About čutil, wow.  I thought it was two pronunciations of the same word, not two words.  Seeing čutil and not being sure how to pronounce it must be difficult for learners, although it should be very clear from the context - they're not two nouns.   It's not as bad as English, (is anything as bad as English?), but I think that a simple L to Ł would solve most problems.  

It's interesting to see that the forces of language evolution can be stronger than orthography.


----------



## Panceltic

The problem with Ł is that is has come to be depreciatively associated with people originally from other ex-Yugoslav republics who live in Slovenia. Their Slovenian skills are often debatable, and something that usually gives them away is the 'harder' L they have carried over from their mother tongues. When people are trying to imitate their speech in writing (forums, email, texts etc.), they use the letter Ł. This usage is already so widespread/known that it would probably be considered offensive. 

However, there are also cases where l is pronounced w only in nominative, e.g. _vol_ 'ox' ['vɔw], _vola_ ['vɔla] ... Changing it to voł might work, but voła would be definitely wrong! I personally think that keeping a consistent orthography is better.

Compare Belarusian_ авёс, аўса_ and Slovenian _oves, ovsa_. Looking at the Belorusian forms, it's hard to imagine this is in fact the same word!


----------



## OBrasilo

Panceltic said:
			
		

> In 'normal' speech (that is, everything apart from the 'zborni jezik'), the schwa in words like _bralec_ ['bralǝts] is dropped anyway and it is pronounced ['brawts].


Certainly not in the Litteral, where ['bralɛts] is the most common pronunciation I've heard, though I guess that's because of the ǝ -> ɛ change, though it doesn't seem to affect monosyllables (ie. pes is still [pǝs], though I've heard [pɛs] as well - and the schwa has carried even to forms of the word where there is no vowel in standard Slovenian ie. Littoralese has [pǝsa] where standard has [psa], though I've observed a trend of Littoralese turning these kind of forms closer to the standard i n the recent years, which might be due to increased communication between the people from here and the rest of Slovenia due to easier travel and the Internet). Littoralese varieties seem to contract things less than central Slovenian dialects (and I think the Ljubljana dialect uses the most contractions I've heard). Though mind you, it's the Koper (and other coastal) Littoralese varieties that I am familiar with, things are most probably different in the non-coastal Littoral (ie. Goriška and parts of Kras).

◇ ◇ ◇

*EXERCISES*.
1) Say whether each statement agrees with the Slovenian pronunciation thread, answering yes or no and quoting the deciding words of the thread exactly: (a) Panceltic links the letter Ł with people from other ex-Yugoslav republics living in Slovenia. (b) Panceltic prefers changing the orthography over keeping it consistent. (c) OBrasilo finds that the Ljubljana dialect uses the fewest contractions.
2) Please copy the Slovenian pronunciation thread from "The problem with" up to and including "be considered offensive.", replacing "mother tongues" with "native languages".
3) Write a continuation of the Slovenian pronunciation thread, starting after its last sentence.

*Word and element locating records*.

◇ ◇ ◇

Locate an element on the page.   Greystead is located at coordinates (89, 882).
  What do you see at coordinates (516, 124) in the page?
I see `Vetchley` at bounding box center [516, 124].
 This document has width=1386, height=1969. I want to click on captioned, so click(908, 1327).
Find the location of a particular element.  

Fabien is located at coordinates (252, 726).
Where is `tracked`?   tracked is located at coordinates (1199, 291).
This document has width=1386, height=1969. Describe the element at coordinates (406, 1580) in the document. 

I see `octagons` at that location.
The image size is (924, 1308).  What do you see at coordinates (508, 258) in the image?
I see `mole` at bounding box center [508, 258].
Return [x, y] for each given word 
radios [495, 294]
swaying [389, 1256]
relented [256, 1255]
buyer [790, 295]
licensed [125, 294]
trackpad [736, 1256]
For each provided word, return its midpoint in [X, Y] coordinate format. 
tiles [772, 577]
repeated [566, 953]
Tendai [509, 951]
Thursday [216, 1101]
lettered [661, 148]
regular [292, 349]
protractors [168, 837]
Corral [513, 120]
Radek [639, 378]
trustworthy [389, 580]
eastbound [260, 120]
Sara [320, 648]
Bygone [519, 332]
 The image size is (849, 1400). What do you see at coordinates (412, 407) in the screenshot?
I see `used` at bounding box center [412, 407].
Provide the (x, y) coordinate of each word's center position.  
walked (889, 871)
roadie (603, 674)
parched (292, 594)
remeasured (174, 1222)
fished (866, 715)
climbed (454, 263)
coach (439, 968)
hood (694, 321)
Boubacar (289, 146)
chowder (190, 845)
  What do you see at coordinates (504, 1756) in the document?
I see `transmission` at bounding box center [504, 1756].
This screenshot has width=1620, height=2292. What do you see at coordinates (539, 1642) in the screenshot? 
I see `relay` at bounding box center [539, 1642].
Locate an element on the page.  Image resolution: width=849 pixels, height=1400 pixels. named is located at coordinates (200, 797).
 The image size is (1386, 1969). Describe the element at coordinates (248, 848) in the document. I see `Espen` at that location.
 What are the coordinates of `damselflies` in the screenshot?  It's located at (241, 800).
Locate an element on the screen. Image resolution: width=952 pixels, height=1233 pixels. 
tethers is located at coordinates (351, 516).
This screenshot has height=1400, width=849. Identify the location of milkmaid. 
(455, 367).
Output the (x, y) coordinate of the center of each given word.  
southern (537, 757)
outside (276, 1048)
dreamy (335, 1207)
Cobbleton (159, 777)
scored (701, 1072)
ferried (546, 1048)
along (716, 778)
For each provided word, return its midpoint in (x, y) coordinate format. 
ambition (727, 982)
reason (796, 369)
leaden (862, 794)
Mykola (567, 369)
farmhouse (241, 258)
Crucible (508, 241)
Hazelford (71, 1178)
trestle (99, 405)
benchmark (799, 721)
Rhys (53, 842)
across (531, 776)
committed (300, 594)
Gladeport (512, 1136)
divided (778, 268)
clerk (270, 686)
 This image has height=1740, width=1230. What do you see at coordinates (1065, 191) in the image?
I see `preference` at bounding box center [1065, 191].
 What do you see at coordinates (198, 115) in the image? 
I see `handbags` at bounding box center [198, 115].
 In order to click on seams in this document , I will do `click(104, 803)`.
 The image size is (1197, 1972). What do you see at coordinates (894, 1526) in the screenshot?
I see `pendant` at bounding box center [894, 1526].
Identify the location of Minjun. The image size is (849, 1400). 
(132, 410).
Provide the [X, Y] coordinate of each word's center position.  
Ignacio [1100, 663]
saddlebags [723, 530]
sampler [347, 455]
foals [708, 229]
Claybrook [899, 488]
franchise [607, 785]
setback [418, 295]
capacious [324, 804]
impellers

◇ ◇ ◇

*ANSWERS IN ORDER*.
1)
(a) Yes: "The problem with Ł is that is has come to be depreciatively associated with people originally from other ex-Yugoslav republics who live in Slovenia."
(b) No: "I personally think that keeping a consistent orthography is better."
(c) No: "I think the Ljubljana dialect uses the most contractions I've heard"

2)
The problem with Ł is that is has come to be depreciatively associated with people originally from other ex-Yugoslav republics who live in Slovenia. Their Slovenian skills are often debatable, and something that usually gives them away is the 'harder' L they have carried over from their native languages. When people are trying to imitate their speech in writing (forums, email, texts etc.), they use the letter Ł. This usage is already so widespread/known that it would probably be considered offensive.

3)
Edit: And I'd rather not see an attempt to a phonetic orthography for Slovenian. The last time it was tried, it was in the 19th century (Metelčica and Dajnčica) and it ended up starting the ABC war (črkarska pravda in Slovenian), which lasted until they decided to adapt the Ljudevit Gaj alphabet to Slovenian, ending up with the same system we still use today.


----------



## Christo Tamarin

Sobakus said:


> In Bulgarian the vocalisation of hard L regardless of position (so even between vowels) is prevalent among younger speakers.


Male only. Imitating some male rap singers. Female rap singers still use standard L.


----------



## Panceltic

OBrasilo said:


> Certainly not in the Litteral, where ['bralɛts] is the most common pronunciation I've heard.



Of course, I am central-Slovenian biased. 



OBrasilo said:


> Littoralese has [pǝsa] where standard has [psa].



Some central Slovenian dialects, including mine, have [pǝs], [pǝ'sa], [pǝ'su]/[pǝ'sǝ] etc.



OBrasilo said:


> And I'd rather not see an attempt to a phonetic orthography for Slovenian.



Agreed


----------



## Karton Realista

francisgranada said:


> A question _a propos_: Is this L>W (Ł) shift present in all the Polish speaking area, or there are still regions where the original pronunciation (L) survives?


Probably in some eastern subdialects, like gwara lwowska (by eastern I mean spoken in modern day Belarus and Ukraine, where the two big Polish dialects are located).
I wouldn't say it survives there, it's reinvented.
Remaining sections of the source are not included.